* _What this task involves_
Transcribe every entry verbatim; omit pictures.

* _The input_

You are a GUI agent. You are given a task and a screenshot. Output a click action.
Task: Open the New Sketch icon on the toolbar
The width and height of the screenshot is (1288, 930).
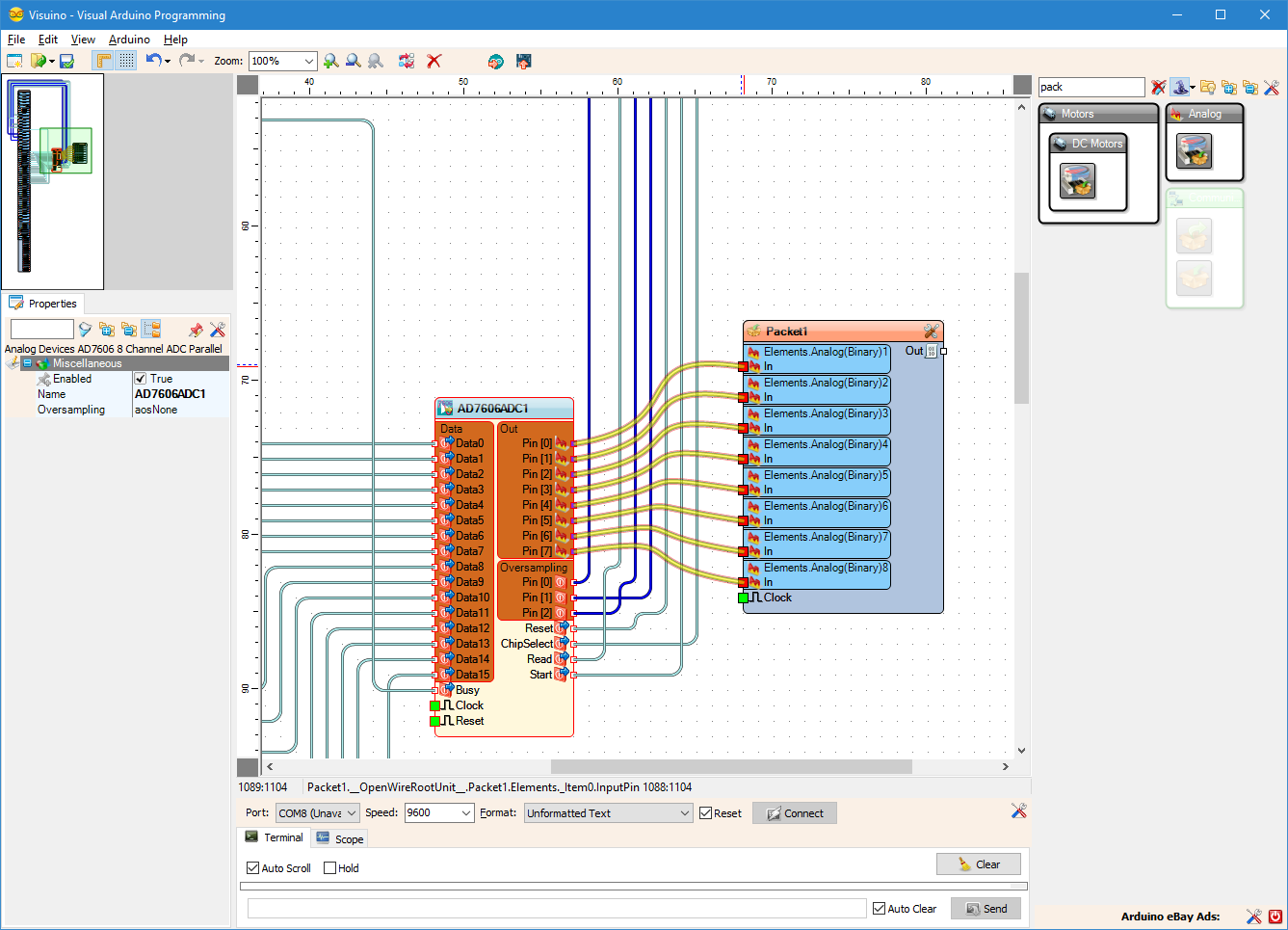point(15,60)
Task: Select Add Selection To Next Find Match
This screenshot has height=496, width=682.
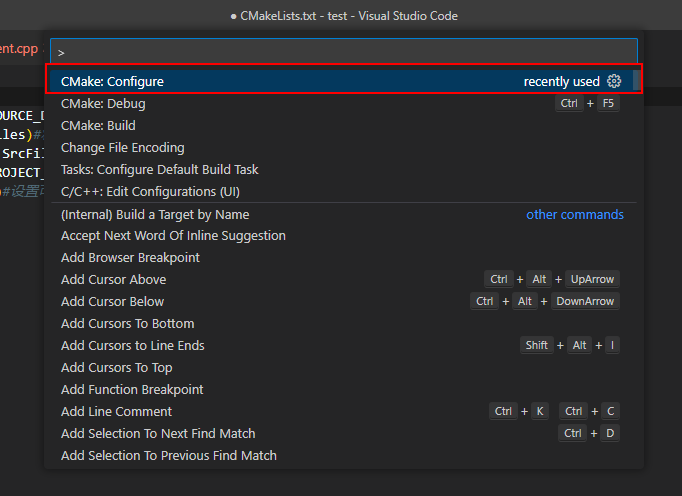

* _Task response_
You are a GUI agent. You are given a task and a screenshot. Output a click action.
Task: Open the New Sketch icon on the toolbar
The width and height of the screenshot is (1288, 930).
point(15,60)
Task: Select Add Selection To Next Find Match
This screenshot has height=496, width=682.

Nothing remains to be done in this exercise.